AI business annualized revenue reached $37 billion, up 123% year-over-year. Microsoft 365 Copilot paid seats surpassed 20 million, up from 15 million in January. CEO Nadella stated that Copilot’s weekly active users are now on par with Outlook. Microsoft’s total cloud revenue was $54.5 billion, up 29%. Commercial remaining performance obligations (contracts signed but not yet recognized as revenue) reached $627 billion, nearly doubling.

Capital expenditures (including finance leases) were $31.9 billion, up 49% year-over-year, but below analyst expectations of approximately $35.2 billion, which was about $3.4 billion less. CFO Amy Hood raised the full-year capital expenditure forecast to $190 billion, with about $25 billion coming from component price increases, far exceeding the previous analyst estimate of $154.6 billion. Gross margin declined to 67.6%, the lowest since 2022, mainly due to rising depreciation costs for data centers.
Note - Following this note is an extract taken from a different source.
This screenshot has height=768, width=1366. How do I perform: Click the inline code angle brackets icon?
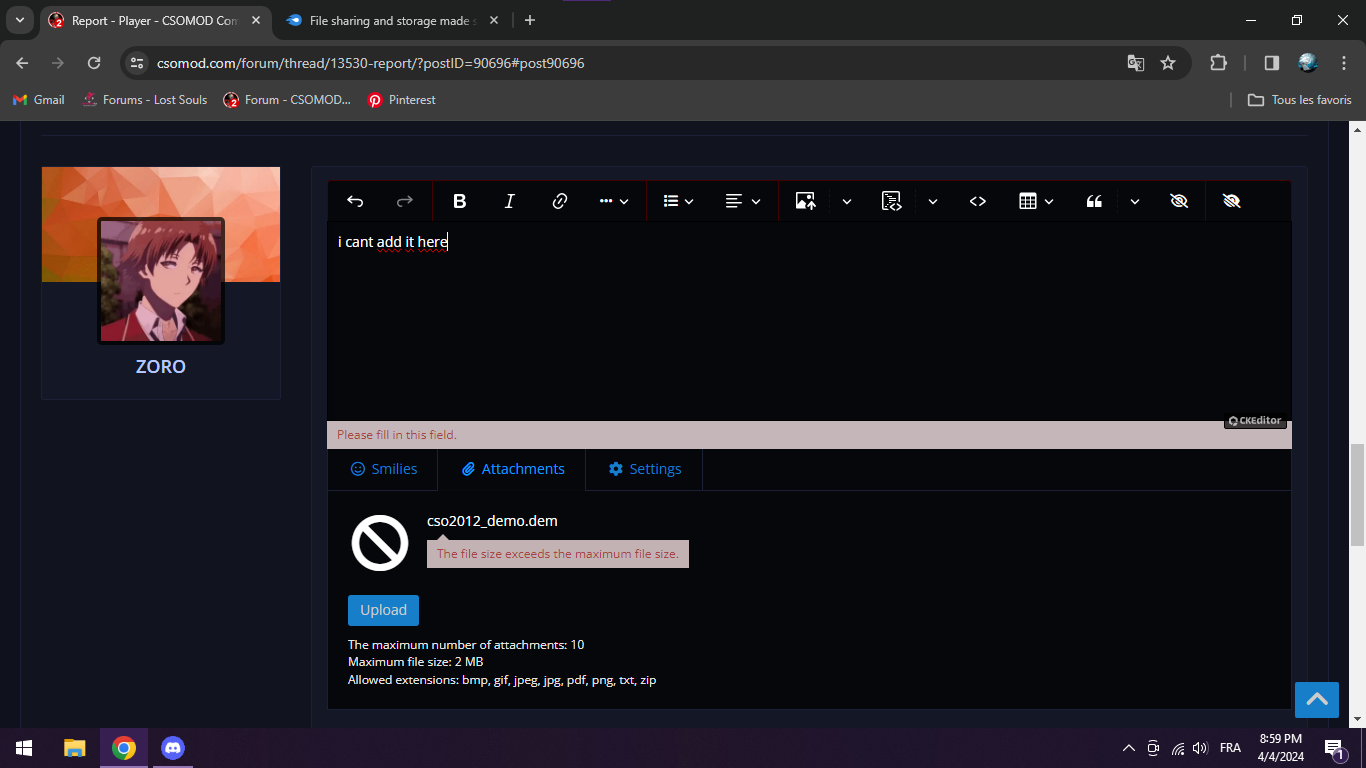point(978,201)
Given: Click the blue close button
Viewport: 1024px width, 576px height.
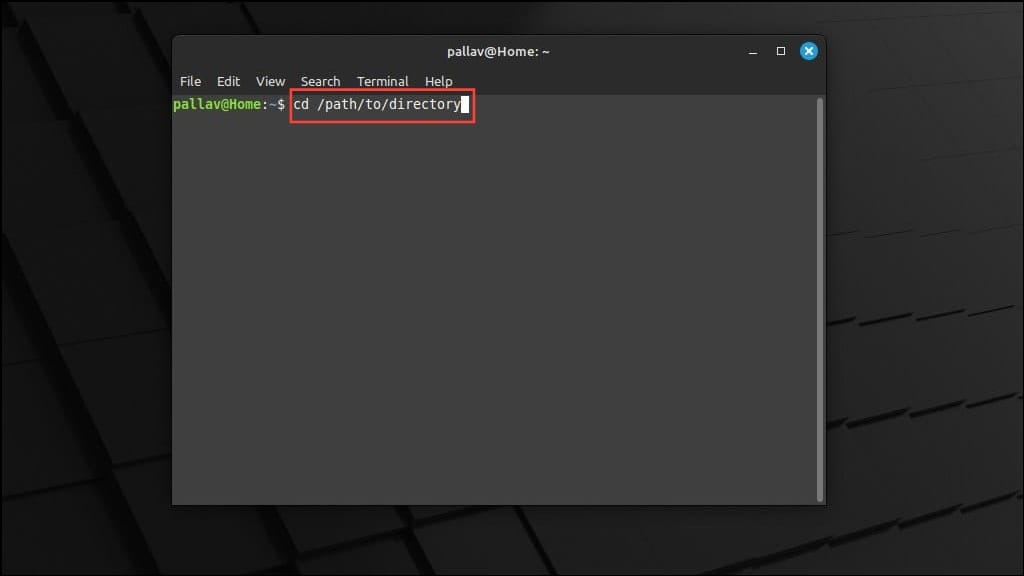Looking at the screenshot, I should [809, 51].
Microsoft also announced a restructuring and a partnership with OpenAI: canceling revenue sharing with OpenAI, maintaining Azure as OpenAI’s primary cloud platform, and granting a non-exclusive model license until 2032. Nadella stated during the call that Microsoft has royalty-free access to OpenAI’s cutting-edge models, “We fully intend to leverage this.”

Q4 revenue guidance is between $86.7 billion and $87.8 billion, with a midpoint slightly below the expected $87.53 billion. Azure guidance is 39% to 40% at constant exchange rates, higher than the analyst expectation of 37%.